House Republicans are on track to impeach Homeland Security Secretary Alejandro Mayorkas and maybe President Joe Biden. Former President Donald Trump is on the path to the GOP presidential nomination. Speaker Mike Johnson is in an increasingly perilous position with his right flank.
Does it sound like Congress is going to approve a border security and immigration deal?
The Senate’s bipartisan talks are hitting new snags over a key element to any border agreement — parole authority. The lead GOP negotiator, Sen. James Lankford (R-Okla.), is walking back his optimistic predictions for a possible deal this week. And he’s balking at House Republicans’ effort to impeach Mayorkas, the man who’s been in the room with Lankford and White House officials negotiating a border deal over the last few weeks.
The strategic differences between Senate and House Republicans right now cannot be overstated. You could even make the argument that they’re irreconcilable.
While House Republicans are looking to boot the DHS secretary from office, Lankford says the only way to address the crisis at the border is to pass legislation forcing Mayorkas to change the policies at the U.S.-Mexico border.

★ ★ ★ ★ ★ ★ ★

WHAT TO DO: Copy word for word the portion of the border negotiations passage that begins with the words containing "Does it sound" and ends with "that they’re irreconcilable.".

EXTRACTED RECORDS:

★ ★ ★ ★ ★ ★ ★

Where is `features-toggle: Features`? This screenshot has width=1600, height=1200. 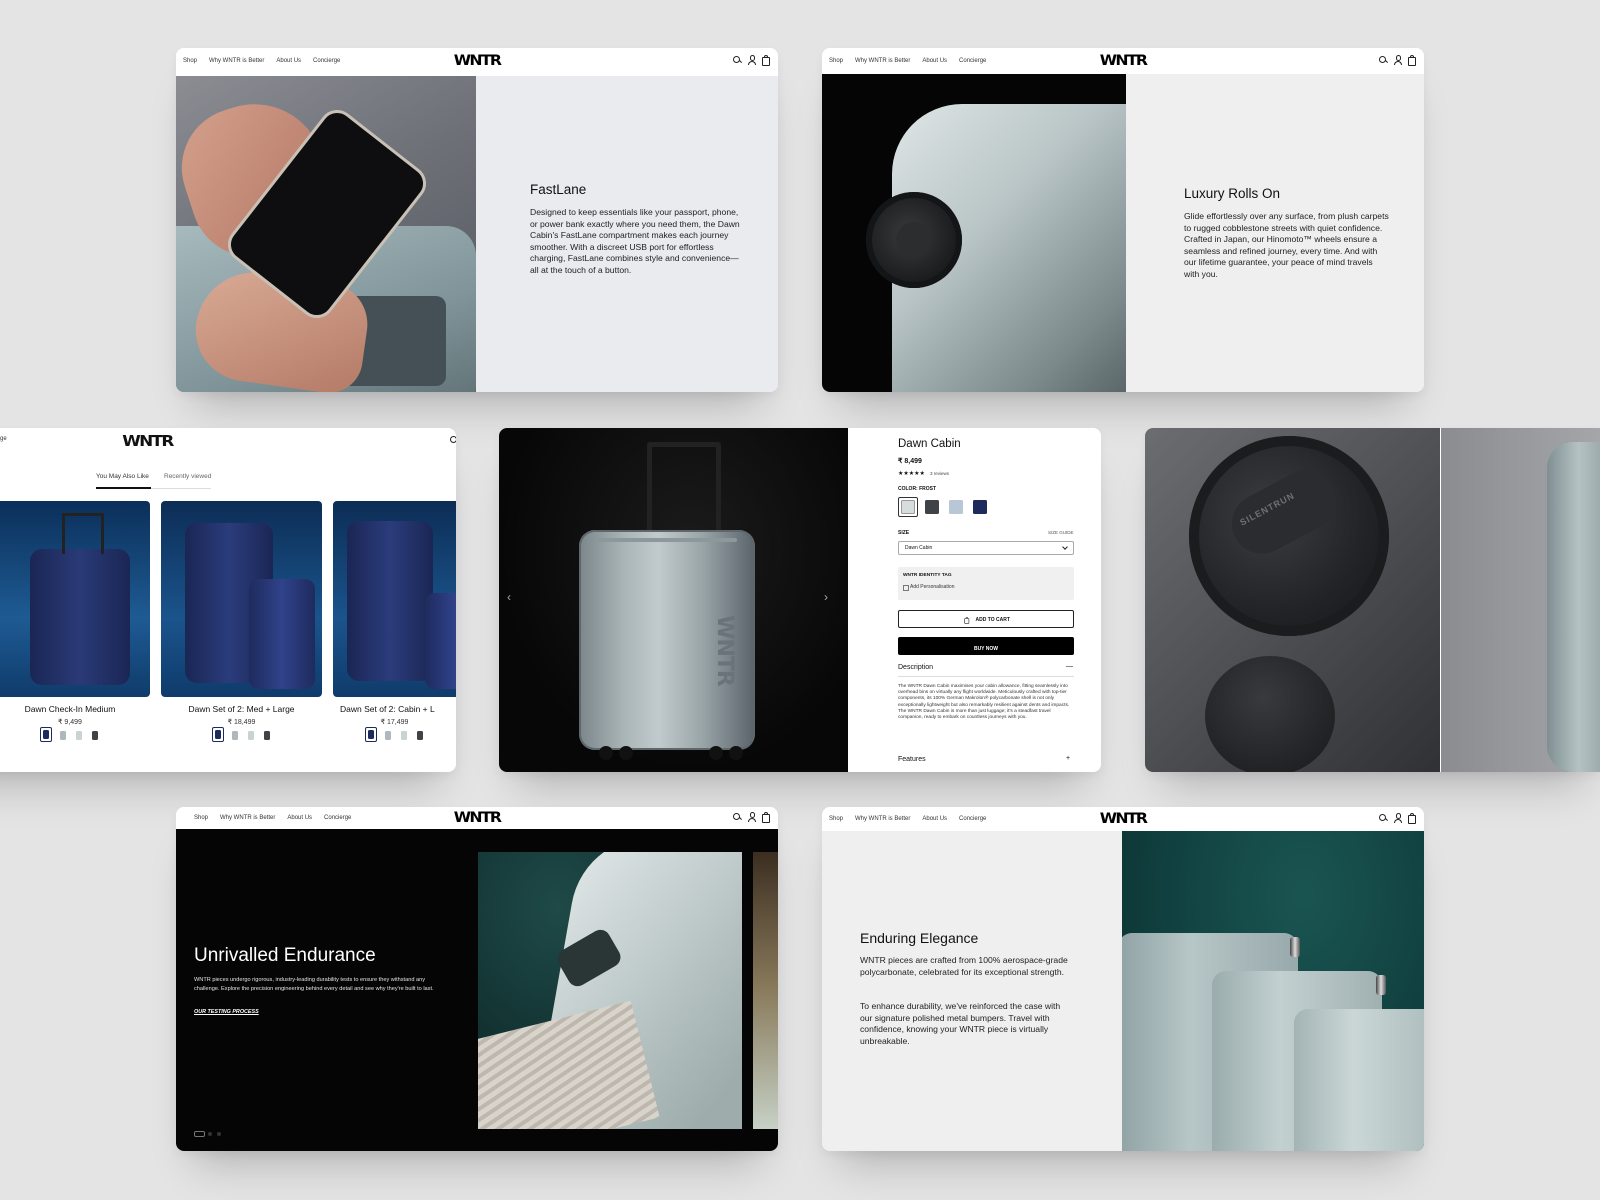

★ ★ ★ ★ ★ ★ ★

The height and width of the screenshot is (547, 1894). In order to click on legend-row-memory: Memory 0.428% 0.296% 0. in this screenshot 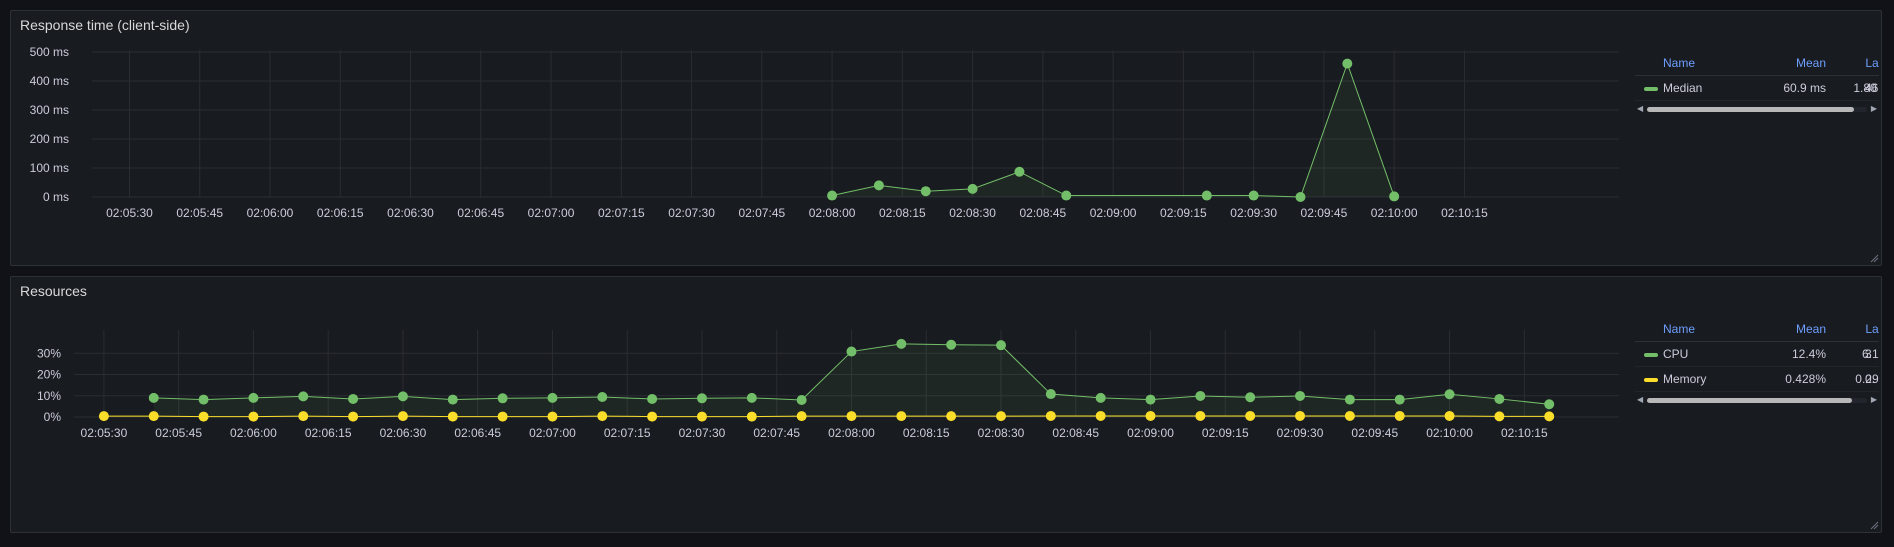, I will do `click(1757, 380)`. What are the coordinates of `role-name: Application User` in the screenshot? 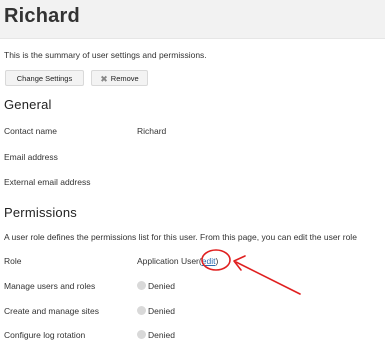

★ ★ ★ ★ ★ ★ ★

OUTPUT BELOW:
Does it sound like Congress is going to approve a border security and immigration deal?
The Senate’s bipartisan talks are hitting new snags over a key element to any border agreement — parole authority. The lead GOP negotiator, Sen. James Lankford (R-Okla.), is walking back his optimistic predictions for a possible deal this week. And he’s balking at House Republicans’ effort to impeach Mayorkas, the man who’s been in the room with Lankford and White House officials negotiating a border deal over the last few weeks.
The strategic differences between Senate and House Republicans right now cannot be overstated. You could even make the argument that they’re irreconcilable.